How to get tickets for the Paris 2024 Olympics and Paralympics

Looking forward to the 2024 Games in Paris? Less than two years out from the Opening Ceremony on the banks of the Seine, here’s how you can try to get hold of a ticket…

How to get tickets for the Paris 2024 Olympics and Paralympics

How much will tickets cost?

While the full gamut of prices has not yet been fully confirmed, tickets will be available to see all sports from €24, and half of tickets will cost less than €50, according to president of the Paris Olympic Committee Tony Estanguet.

For the Paralympic Games, ticket prices will start at €15, and half of them will be available for less than €25.

Okay, where do I send my money?

Not so fast. The online ticket office isn’t open yet. 

So, when do I send my money?

Patience. The first step is to register on the official ticketing website. But it doesn’t open until December 1st, 2022. 

Then I can buy my tickets?

Not yet. That’s the day registration for the ticket lottery opens for the Olympic and Paralympic Games. If you really want tickets, it’s probably a good idea to register now for the early-bird Paris 2024 Club, which – organisers say – will improve your chances. Every little helps, right?

Then what happens?

After you’ve registered, there are three distinct ticketing periods for the Olympic Games. A similar sale schedule will follow for the Paralympic Games, but tickets will not go on sale until autumn 2023.

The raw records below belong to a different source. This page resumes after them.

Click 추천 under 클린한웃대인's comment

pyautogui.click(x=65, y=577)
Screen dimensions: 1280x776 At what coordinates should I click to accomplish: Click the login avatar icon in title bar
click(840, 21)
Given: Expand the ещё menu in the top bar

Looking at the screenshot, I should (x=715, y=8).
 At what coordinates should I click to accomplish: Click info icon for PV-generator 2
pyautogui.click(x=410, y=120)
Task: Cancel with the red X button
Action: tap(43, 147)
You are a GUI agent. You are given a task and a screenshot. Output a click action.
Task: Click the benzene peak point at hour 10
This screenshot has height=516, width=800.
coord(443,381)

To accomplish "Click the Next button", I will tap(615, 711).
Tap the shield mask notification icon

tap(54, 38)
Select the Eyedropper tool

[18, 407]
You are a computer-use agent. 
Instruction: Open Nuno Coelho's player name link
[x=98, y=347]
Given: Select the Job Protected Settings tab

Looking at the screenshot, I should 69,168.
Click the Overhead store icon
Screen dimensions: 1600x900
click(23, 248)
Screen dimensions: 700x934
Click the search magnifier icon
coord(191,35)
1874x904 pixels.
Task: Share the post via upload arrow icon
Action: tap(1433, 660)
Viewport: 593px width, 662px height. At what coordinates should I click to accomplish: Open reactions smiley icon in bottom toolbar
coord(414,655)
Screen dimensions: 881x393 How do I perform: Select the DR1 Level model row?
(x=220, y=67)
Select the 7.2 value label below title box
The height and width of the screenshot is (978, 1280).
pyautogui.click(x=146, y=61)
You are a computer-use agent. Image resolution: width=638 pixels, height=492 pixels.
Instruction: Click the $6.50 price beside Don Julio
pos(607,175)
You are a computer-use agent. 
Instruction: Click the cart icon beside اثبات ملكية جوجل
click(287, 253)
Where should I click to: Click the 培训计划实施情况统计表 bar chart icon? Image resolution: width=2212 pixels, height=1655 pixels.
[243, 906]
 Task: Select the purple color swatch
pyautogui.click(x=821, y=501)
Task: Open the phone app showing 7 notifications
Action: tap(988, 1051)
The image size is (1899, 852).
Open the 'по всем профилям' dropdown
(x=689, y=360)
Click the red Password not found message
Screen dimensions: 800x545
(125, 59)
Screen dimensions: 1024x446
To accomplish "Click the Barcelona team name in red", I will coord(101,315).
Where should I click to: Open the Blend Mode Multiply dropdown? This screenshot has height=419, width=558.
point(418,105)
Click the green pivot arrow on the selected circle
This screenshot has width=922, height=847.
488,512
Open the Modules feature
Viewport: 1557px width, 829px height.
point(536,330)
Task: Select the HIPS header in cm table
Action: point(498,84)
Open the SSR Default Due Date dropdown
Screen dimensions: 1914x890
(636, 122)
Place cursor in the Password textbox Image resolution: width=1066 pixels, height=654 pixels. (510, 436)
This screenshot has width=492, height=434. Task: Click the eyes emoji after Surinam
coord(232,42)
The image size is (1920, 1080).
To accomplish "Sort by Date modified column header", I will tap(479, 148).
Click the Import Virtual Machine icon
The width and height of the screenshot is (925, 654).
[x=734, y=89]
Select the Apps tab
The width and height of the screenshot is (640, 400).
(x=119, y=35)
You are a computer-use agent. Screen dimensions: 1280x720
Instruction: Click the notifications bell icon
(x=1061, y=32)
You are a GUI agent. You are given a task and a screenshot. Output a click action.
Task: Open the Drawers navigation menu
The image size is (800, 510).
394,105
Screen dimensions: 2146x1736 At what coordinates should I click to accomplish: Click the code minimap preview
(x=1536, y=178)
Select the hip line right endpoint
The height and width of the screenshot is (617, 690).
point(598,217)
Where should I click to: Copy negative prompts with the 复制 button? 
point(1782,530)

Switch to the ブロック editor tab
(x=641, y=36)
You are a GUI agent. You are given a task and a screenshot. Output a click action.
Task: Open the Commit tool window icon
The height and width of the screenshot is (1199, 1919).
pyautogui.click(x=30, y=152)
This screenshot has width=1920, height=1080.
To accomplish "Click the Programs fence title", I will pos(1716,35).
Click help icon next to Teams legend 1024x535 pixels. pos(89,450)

READ ALSO Paris Olympics: 600,000 opening ceremony spectators and €24 tickets

Go on…

Stage one runs from December 31st, 2022, to January 31, 2023. This period will focus on those who have signed up for package tickets – at a fixed price of €72 – giving access to three sessions of competitions.

Winners of the lottery for these packs will be informed on February 19th, 2023 (February 15th for Paris 2024 Club members – see? An advantage) and will have 48 hours to select the events they want to attend, subject – as always – to availability.

And stage two?

The second stage runs from March to April 2023 – exact dates are not yet available – when the lottery opens again, this time for tickets for individual events in all sports, and for the opening and closing ceremonies on the banks of the Seine.

Again, ticket lottery winners will have 48 hours to buy their tickets, subject to availability, once they have been informed that they have been selected. 

One million tickets will be on sale at €24, and half of them will set buyers back less than €50. 

President Emmanuel Macron has already said that the French government will buy 400,000 Olympic tickets, to “distribute to young people and schoolchildren, especially those under 16, to volunteers who contribute to the Games and to sport in France, to people with disabilities, to their caregivers, and to state and local government officials who help with the Games.”

What happens with any tickets left?

At the end of 2023 – again, no exact date is available yet – remaining Olympic tickets will go on sale on a first-come, first-served basis.

The 2024 Olympic Games run from 26th July to 11th August 2024, followed by the Paralympic Games from 28th August to 8th September.